Oggi l'Apiterapia si sta rapidamente diffondendo in tutto il mondo:
numerose università e centri di ricerca studiano gli effetti
dei trattamenti a base di prodotti dell'alveare.
In molti paesi è
stata dichiarata ufficialmente una pratica medica. A Cuba è
dichiarata di interesse nazionale, in Russia l'apiterapia è
annoverata fra le terapie riconosciute dallo Stato. In molte nazioni
stà ottenendo riconoscimenti ufficiali. In Italia siamo
ancora molto lontani da ciò, nonostante l'impegno e la tenacia di
alcuni medici pionieri, quali il dott. Grosso a Vimodrone. In
moltissimi ospedali europei il miele viene utilizzato per trattare
le grandi ustioni, le ulcere, per favorire la cicatrizzazione e da
noi in Italia si è distinto per le interessanti
applicazioni il dott.
Franco Feraboli, nella Divisione di Ortopedia - Azienda
Ospedaliera di Cremona. In Francia fin dal 1978 il prof.
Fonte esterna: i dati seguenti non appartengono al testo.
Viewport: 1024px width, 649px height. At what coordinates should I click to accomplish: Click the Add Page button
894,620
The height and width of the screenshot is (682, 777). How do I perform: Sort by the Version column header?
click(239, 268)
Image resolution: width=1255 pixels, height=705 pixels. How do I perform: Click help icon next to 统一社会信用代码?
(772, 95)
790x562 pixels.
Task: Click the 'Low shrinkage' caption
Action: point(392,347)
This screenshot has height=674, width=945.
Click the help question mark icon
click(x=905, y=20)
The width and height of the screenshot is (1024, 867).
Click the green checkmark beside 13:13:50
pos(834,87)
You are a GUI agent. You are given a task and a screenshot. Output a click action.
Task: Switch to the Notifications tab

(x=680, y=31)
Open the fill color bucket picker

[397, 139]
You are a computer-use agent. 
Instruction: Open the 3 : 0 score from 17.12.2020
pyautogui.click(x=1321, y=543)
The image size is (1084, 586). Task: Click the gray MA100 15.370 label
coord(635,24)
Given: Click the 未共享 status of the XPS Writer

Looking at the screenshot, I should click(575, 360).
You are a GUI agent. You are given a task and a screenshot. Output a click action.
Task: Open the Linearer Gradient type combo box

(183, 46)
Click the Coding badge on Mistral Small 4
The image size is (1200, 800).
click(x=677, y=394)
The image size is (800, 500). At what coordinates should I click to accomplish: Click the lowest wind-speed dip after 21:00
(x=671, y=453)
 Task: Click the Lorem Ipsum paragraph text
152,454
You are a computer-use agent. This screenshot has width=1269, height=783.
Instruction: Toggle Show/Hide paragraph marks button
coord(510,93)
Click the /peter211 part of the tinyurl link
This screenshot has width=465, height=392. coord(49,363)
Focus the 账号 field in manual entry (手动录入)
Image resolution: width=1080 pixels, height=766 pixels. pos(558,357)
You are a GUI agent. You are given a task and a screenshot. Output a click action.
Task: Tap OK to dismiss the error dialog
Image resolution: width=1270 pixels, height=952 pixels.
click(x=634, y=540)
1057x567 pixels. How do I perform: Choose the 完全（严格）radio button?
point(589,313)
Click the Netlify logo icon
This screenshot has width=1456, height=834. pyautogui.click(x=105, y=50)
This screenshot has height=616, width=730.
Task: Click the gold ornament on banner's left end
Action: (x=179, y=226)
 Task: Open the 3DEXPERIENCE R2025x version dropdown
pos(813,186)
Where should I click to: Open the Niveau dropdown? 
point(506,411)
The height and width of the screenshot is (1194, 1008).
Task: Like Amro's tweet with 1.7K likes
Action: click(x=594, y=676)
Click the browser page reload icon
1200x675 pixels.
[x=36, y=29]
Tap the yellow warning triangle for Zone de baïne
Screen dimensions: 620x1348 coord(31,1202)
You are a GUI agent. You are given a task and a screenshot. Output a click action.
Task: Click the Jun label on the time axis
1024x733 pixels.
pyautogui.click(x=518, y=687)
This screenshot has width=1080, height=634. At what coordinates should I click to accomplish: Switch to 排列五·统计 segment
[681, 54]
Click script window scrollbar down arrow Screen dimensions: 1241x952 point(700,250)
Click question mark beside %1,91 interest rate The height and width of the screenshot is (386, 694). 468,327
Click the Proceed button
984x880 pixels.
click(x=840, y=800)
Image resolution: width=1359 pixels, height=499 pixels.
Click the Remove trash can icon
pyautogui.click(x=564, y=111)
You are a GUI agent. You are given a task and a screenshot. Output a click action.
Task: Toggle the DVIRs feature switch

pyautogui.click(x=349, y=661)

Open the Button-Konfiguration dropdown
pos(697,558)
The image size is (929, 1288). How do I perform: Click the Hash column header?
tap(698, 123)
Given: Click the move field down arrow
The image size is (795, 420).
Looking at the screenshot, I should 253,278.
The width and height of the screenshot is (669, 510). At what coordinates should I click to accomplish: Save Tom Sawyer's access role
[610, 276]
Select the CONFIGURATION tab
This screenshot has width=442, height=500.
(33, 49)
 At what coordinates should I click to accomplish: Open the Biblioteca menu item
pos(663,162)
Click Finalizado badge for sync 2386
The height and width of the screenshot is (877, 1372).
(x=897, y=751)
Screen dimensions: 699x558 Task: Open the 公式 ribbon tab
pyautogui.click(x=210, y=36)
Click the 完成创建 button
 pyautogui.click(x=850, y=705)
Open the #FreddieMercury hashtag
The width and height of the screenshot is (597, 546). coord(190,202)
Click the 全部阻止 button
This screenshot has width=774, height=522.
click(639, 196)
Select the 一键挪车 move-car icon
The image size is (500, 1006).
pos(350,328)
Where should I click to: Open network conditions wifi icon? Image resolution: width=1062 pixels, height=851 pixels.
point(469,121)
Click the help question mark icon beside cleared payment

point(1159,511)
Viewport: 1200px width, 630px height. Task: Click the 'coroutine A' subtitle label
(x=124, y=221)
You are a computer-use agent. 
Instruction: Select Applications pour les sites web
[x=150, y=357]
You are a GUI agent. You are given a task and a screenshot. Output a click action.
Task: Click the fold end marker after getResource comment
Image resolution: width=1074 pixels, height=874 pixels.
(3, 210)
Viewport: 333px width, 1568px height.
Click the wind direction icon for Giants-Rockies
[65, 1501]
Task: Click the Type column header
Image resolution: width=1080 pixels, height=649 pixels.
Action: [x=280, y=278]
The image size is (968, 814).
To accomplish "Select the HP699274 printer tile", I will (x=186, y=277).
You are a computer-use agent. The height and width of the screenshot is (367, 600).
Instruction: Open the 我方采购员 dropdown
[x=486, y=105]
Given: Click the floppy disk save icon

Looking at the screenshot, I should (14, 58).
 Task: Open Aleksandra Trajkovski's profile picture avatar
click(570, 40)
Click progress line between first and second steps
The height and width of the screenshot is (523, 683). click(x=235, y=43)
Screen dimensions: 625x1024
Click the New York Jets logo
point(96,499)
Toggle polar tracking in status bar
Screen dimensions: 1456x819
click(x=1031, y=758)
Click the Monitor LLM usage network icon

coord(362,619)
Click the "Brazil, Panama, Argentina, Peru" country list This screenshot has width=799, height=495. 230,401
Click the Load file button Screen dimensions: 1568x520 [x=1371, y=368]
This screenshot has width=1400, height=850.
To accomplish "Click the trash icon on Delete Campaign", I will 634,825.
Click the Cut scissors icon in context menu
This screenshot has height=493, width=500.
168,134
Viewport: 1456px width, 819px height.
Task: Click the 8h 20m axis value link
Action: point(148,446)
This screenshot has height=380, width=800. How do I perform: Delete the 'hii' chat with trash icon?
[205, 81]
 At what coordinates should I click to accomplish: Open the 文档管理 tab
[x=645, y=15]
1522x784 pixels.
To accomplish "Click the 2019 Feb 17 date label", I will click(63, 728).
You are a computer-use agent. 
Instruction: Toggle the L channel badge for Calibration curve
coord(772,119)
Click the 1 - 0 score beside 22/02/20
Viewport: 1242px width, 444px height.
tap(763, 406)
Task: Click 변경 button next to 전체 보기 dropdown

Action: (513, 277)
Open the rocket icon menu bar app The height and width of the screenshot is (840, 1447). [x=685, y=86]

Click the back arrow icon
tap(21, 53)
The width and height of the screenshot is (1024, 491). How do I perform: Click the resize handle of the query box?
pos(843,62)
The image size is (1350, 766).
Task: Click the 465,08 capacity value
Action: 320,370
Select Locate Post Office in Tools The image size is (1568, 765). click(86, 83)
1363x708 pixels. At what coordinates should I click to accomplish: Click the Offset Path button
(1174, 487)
Descottes Capo del servizio di Chirurgia viscerale e Trapianti
al Chu di Limoges utilizza il miele per favorire il processo di
cicatrizzazione,
con grande successo.
In questi ultimi anni in Europa si sono prodotti molti convegni a
livello internazionale sull'apiterapia, in Germania, Francia,
Austria, Romania, Svizzera.
Naturalmente nulla ha la pretesa di essere indiscutibile o definitivo:
intraprendere la strada dell'apiterapia ha significato per me anche
imparare a praticare l'umiltà scientifica e constatare
quotidianamente la provvisorietà sempre percettibile del sapere. Nè,
ovviamente, l'illustrazione degli indubbi punti di forza di una
forma di medicina alternativa deve implicare una svalutazione
globale della medicina ufficiale. Al contrario, tengo a sottolineare
con forza che entrambe possono e debbono coesistere nella pratica
medica quotidiana, completandosi a vicenda, senza forme di egemonia
che non hanno più ragion d'essere.
Per finire desidero puntualizzare un ultimo aspetto, ultimo
nell'ordine di esposizione, ma forse ilpiù importante.Io non credo
che la via verso gli orizzonti terapeutici di domani possa
privilegiare la soppressione farmacologica selvaggia e
l'annientamento cellulare cieco.
L'organismo vivente, l'unità corpo-mente-ambiente, appartiene per
struttura ed organizzazione ad un mondo ricco di soluzioni
adattative geniali e metamorfosi altrettanto stupefacenti, un mondo
che si rigenera di continuo, con intelligenza. Homo sapiens, da
millenni, ne condivide la natura.
Per questo, secondo me, il successo dell'apiterapia, e in generale
di tutte le altre forme di medicina alternativa, si basa sulla
capacità di risvegliare il potenziale endogeno di autoriparazione
dell'organismo, indotto e amplificato dall'azione combinata della
nostra mente e di sostanze affini a quelle da noi prodotte, che
l'ambiente ci fornisce in quantità, pronte da usare con intelligenza
e saggezza.Questa, credo, sarà la strada della nuova medicina.